Task inputs:
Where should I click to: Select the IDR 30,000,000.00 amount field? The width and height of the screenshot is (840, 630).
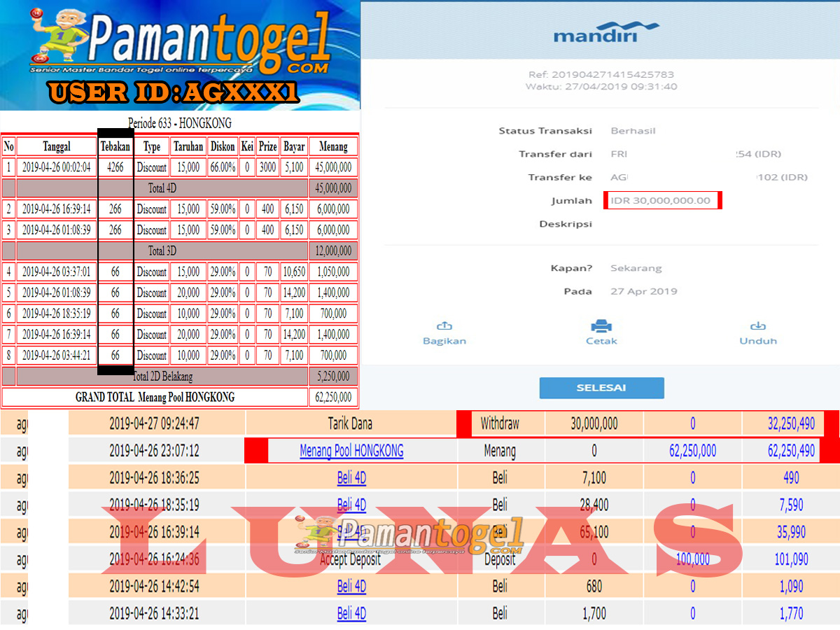tap(662, 201)
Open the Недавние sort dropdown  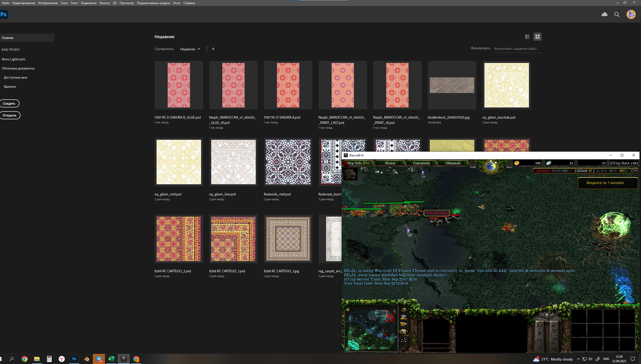190,49
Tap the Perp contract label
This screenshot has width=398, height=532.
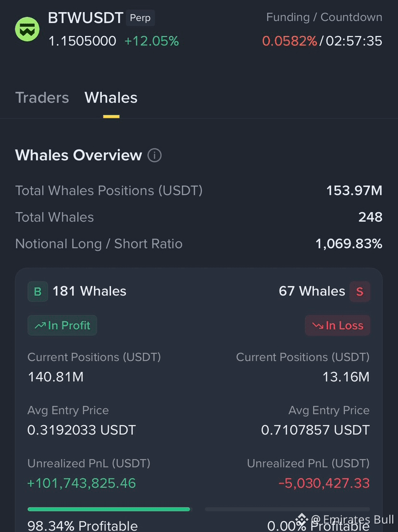(x=140, y=18)
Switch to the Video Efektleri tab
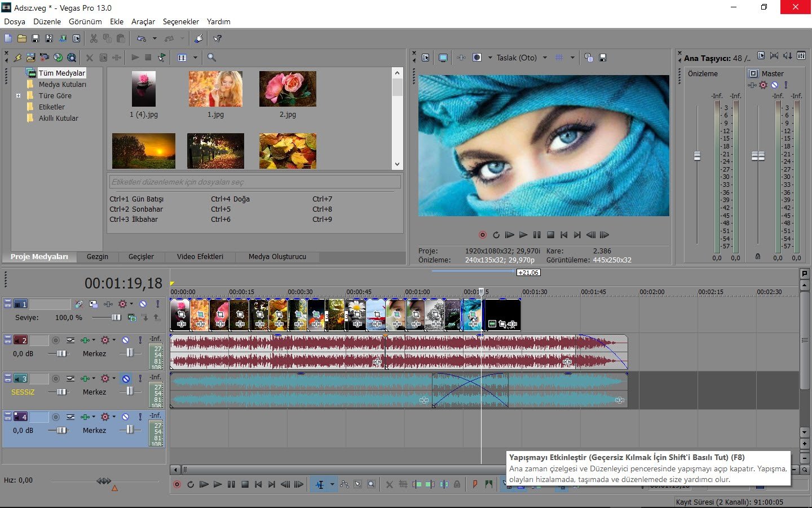The image size is (812, 508). click(200, 257)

Exercise goal: Leave the pictures out, then output exactly the lines from the "This screenshot has width=398, height=532." line through the end of the records above, and no others.

Answer to the exercise:
This screenshot has width=398, height=532.
(x=140, y=18)
Switch to the Video Efektleri tab
The image size is (812, 508). click(200, 257)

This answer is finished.